[[ AVAILABLE RECORDS, beginning ]]

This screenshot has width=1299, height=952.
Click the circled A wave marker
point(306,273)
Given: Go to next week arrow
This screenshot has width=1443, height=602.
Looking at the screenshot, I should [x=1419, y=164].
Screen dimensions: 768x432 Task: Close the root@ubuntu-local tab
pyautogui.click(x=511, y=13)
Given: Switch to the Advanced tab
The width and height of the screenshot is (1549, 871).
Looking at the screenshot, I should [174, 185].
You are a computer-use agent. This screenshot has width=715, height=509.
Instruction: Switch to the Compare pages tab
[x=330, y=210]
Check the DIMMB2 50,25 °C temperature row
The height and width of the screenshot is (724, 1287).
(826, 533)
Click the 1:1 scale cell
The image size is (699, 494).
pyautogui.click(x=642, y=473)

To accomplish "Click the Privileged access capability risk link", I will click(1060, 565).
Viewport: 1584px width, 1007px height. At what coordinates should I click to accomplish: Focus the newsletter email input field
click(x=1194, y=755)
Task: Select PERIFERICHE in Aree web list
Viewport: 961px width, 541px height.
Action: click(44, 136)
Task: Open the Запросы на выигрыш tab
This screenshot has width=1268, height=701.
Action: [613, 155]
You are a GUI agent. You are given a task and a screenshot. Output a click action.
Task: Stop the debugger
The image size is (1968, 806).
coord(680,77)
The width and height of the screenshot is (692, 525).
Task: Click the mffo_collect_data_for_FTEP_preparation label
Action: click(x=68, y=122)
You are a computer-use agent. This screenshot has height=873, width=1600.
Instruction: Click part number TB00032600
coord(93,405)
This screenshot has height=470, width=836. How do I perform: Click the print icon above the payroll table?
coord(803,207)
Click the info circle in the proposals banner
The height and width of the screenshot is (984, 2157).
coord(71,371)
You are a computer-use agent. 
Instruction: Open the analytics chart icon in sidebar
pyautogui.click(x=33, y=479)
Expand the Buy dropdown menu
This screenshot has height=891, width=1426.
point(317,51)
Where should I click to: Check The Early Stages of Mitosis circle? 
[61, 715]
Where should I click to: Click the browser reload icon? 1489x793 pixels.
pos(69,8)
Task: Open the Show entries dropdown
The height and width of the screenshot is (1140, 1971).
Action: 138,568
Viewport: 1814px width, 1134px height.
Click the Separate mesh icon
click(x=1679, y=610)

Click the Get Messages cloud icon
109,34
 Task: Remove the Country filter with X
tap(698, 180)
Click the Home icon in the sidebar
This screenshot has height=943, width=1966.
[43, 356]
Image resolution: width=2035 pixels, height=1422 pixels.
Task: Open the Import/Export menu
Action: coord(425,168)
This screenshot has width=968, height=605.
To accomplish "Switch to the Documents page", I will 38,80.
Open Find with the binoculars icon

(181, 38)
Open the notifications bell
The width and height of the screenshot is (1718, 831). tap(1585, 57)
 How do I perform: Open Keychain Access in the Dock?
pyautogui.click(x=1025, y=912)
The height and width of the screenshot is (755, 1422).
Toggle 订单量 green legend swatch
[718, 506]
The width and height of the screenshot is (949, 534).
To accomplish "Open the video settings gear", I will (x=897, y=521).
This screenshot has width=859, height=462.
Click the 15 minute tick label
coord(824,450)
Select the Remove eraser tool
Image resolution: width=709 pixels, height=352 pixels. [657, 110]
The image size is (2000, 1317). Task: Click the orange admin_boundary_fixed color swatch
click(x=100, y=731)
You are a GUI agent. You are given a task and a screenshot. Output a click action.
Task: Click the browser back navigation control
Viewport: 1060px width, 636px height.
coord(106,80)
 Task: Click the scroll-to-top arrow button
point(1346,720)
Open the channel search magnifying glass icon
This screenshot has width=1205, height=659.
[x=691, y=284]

[[ AVAILABLE RECORDS, end ]]

WORK REQUEST:
A faithful copy of the whole listing is needed.

FINISHED EXERCISE:
This screenshot has width=1299, height=952.
Click the circled A wave marker
point(306,273)
Given: Go to next week arrow
This screenshot has width=1443, height=602.
Looking at the screenshot, I should [x=1419, y=164].
Screen dimensions: 768x432 Task: Close the root@ubuntu-local tab
pyautogui.click(x=511, y=13)
Given: Switch to the Advanced tab
The width and height of the screenshot is (1549, 871).
Looking at the screenshot, I should [174, 185].
You are a computer-use agent. This screenshot has width=715, height=509.
Instruction: Switch to the Compare pages tab
[x=330, y=210]
Check the DIMMB2 50,25 °C temperature row
The height and width of the screenshot is (724, 1287).
(826, 533)
Click the 1:1 scale cell
The image size is (699, 494).
pyautogui.click(x=642, y=473)

To accomplish "Click the Privileged access capability risk link", I will click(1060, 565).
Viewport: 1584px width, 1007px height. At what coordinates should I click to accomplish: Focus the newsletter email input field
click(x=1194, y=755)
Task: Select PERIFERICHE in Aree web list
Viewport: 961px width, 541px height.
Action: click(44, 136)
Task: Open the Запросы на выигрыш tab
This screenshot has width=1268, height=701.
Action: [613, 155]
You are a GUI agent. You are given a task and a screenshot. Output a click action.
Task: Stop the debugger
The image size is (1968, 806).
coord(680,77)
The width and height of the screenshot is (692, 525).
Task: Click the mffo_collect_data_for_FTEP_preparation label
Action: click(x=68, y=122)
You are a computer-use agent. This screenshot has height=873, width=1600.
Instruction: Click part number TB00032600
coord(93,405)
This screenshot has height=470, width=836. How do I perform: Click the print icon above the payroll table?
coord(803,207)
Click the info circle in the proposals banner
The height and width of the screenshot is (984, 2157).
coord(71,371)
You are a computer-use agent. 
Instruction: Open the analytics chart icon in sidebar
pyautogui.click(x=33, y=479)
Expand the Buy dropdown menu
This screenshot has height=891, width=1426.
point(317,51)
Where should I click to: Check The Early Stages of Mitosis circle? 
[61, 715]
Where should I click to: Click the browser reload icon? 1489x793 pixels.
pos(69,8)
Task: Open the Show entries dropdown
The height and width of the screenshot is (1140, 1971).
Action: 138,568
Viewport: 1814px width, 1134px height.
Click the Separate mesh icon
click(x=1679, y=610)

Click the Get Messages cloud icon
109,34
 Task: Remove the Country filter with X
tap(698, 180)
Click the Home icon in the sidebar
This screenshot has height=943, width=1966.
[43, 356]
Image resolution: width=2035 pixels, height=1422 pixels.
Task: Open the Import/Export menu
Action: coord(425,168)
This screenshot has width=968, height=605.
To accomplish "Switch to the Documents page", I will 38,80.
Open Find with the binoculars icon

(181, 38)
Open the notifications bell
The width and height of the screenshot is (1718, 831). tap(1585, 57)
 How do I perform: Open Keychain Access in the Dock?
pyautogui.click(x=1025, y=912)
The height and width of the screenshot is (755, 1422).
Toggle 订单量 green legend swatch
[718, 506]
The width and height of the screenshot is (949, 534).
To accomplish "Open the video settings gear", I will (x=897, y=521).
This screenshot has width=859, height=462.
Click the 15 minute tick label
coord(824,450)
Select the Remove eraser tool
Image resolution: width=709 pixels, height=352 pixels. [657, 110]
The image size is (2000, 1317). Task: Click the orange admin_boundary_fixed color swatch
click(x=100, y=731)
You are a GUI agent. You are given a task and a screenshot. Output a click action.
Task: Click the browser back navigation control
Viewport: 1060px width, 636px height.
coord(106,80)
 Task: Click the scroll-to-top arrow button
point(1346,720)
Open the channel search magnifying glass icon
This screenshot has width=1205, height=659.
[x=691, y=284]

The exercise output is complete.